All-African Peoples' Conference

The All-African Peoples' Conference (AAPC) was partly a corollary and partly a different perspective to the modern Africa states represented by the First Conference of Independent Africa States held in 1957. In contrast to this first meeting where only states were formally represented, The All-Africa Peoples Conference was conceived in the tradition of Pan-Africanism and invitees primarily included independence movements and labor unions, as well as representatives from ethnic communities and other significant associations across the continent. as well as observer delegations from the United States, the Soviet Union, the People's Republic of China, and a number of other countries. The All-Africa Peoples Conference was conceived by Ghana's Prime Minister Kwame Nkrumah, his advisor George Padmore, and others to continue the tradition of the Pan-African Congress, which had last met in 1945 in Manchester. It represented the opinion that the end of European colonial rule was near, and in the words of the conference's Chairman the Kenyan Tom Mboya, that it was time for them to "scram from Africa."[1]

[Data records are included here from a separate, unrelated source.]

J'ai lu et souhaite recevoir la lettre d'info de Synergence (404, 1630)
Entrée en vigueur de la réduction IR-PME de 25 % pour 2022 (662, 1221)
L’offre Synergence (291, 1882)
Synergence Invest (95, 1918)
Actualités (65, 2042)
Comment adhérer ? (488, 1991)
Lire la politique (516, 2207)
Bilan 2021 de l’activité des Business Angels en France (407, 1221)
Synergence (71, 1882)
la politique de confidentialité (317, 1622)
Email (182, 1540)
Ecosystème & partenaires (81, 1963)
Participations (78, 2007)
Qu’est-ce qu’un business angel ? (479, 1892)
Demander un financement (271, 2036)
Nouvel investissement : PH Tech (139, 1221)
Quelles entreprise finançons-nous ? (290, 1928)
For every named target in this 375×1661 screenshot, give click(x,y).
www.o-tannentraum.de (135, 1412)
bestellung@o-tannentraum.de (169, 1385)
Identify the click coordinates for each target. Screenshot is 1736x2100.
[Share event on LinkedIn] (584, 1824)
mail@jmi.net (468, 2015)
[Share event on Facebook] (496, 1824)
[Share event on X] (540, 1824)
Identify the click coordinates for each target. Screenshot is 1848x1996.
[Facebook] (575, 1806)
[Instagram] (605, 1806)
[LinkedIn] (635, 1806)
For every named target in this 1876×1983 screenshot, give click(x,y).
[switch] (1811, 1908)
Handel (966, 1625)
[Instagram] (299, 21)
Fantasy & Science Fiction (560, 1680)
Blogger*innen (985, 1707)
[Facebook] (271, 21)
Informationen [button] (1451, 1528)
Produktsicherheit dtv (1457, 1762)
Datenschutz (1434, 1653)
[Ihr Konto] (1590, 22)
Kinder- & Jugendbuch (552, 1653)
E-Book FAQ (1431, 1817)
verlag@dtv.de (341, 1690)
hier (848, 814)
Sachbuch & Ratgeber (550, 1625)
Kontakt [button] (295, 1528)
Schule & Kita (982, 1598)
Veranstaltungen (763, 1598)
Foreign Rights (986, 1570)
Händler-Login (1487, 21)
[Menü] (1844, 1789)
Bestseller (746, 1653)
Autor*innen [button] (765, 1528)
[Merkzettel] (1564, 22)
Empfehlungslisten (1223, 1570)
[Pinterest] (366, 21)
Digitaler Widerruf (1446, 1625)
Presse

In the Conference's own words, it was open to "all national political parties and national trade union congresses or equivalent bodies or organizations that subscribe to the aims and objects of the conference."[2] The Conference met three times: December 1958, January 1960, and March 1961; and had a permanent secretariat with headquarters in Accra. Its primary objectives were independence for the colonies, and strengthening of the independent states and resistance to neocolonialism. It tended to be more outspoken in its denunciations of colonialism than the Conference of Independent African States, a contemporary organisation which, being composed of heads of state, was relatively constrained by diplomatic caution. Immanuel Wallerstein says that the All-African Peoples' Conference was the "true successor to the Pan-African Congresses." The subject matter and attitudes of the Conference are illustrated by the following excerpt from its second meeting:

The Conference

  Demands the immediate and unconditional accession to independence of all the African peoples, and the total evacuation of the foreign forces of aggression and oppression stationed in Africa;
  Proclaims the absolute necessity, in order to resist the imperialist coalition more effectively and rapidly free all the dependent peoples from foreign oppression, of coordinating and uniting the forces of all the Africans, and recommends the African states not to neglect any form of co-operation in the interest of all the African peoples;
  Denounces vigorously the policy of racial discrimination applied by colonialist and race-conscious minorities in South and East and Central Africa, and demands the abolition of racial domination in South Africa, the suppression of the Federation of Nyasaland and Rhodesia, and the immediate independence of these countries;
  Proclaims equality of rights for all the citizens of the free countries of Africa and the close association of the masses for the building up and administration of a free and prosperous Africa;
  Calls on the peoples of Africa to intensify the struggle for independence, and insists on the urgent obligation on the independent nations of Africa to assure them of the necessary aid and support;...[3]

  1. ^ "'Hands off Africa!!'". Review of African Political Economy. 20 December 2018. Retrieved 25 January 2023.
  2. ^ AAPC amended Constitution, Article III. See Gott, Major and Warner, p, 349.
  3. ^ "Resolutions adopted by the Second All-African Peoples' Conference", Tunis, 30 January 1960. In Gott, Major and Warner, see p. 350.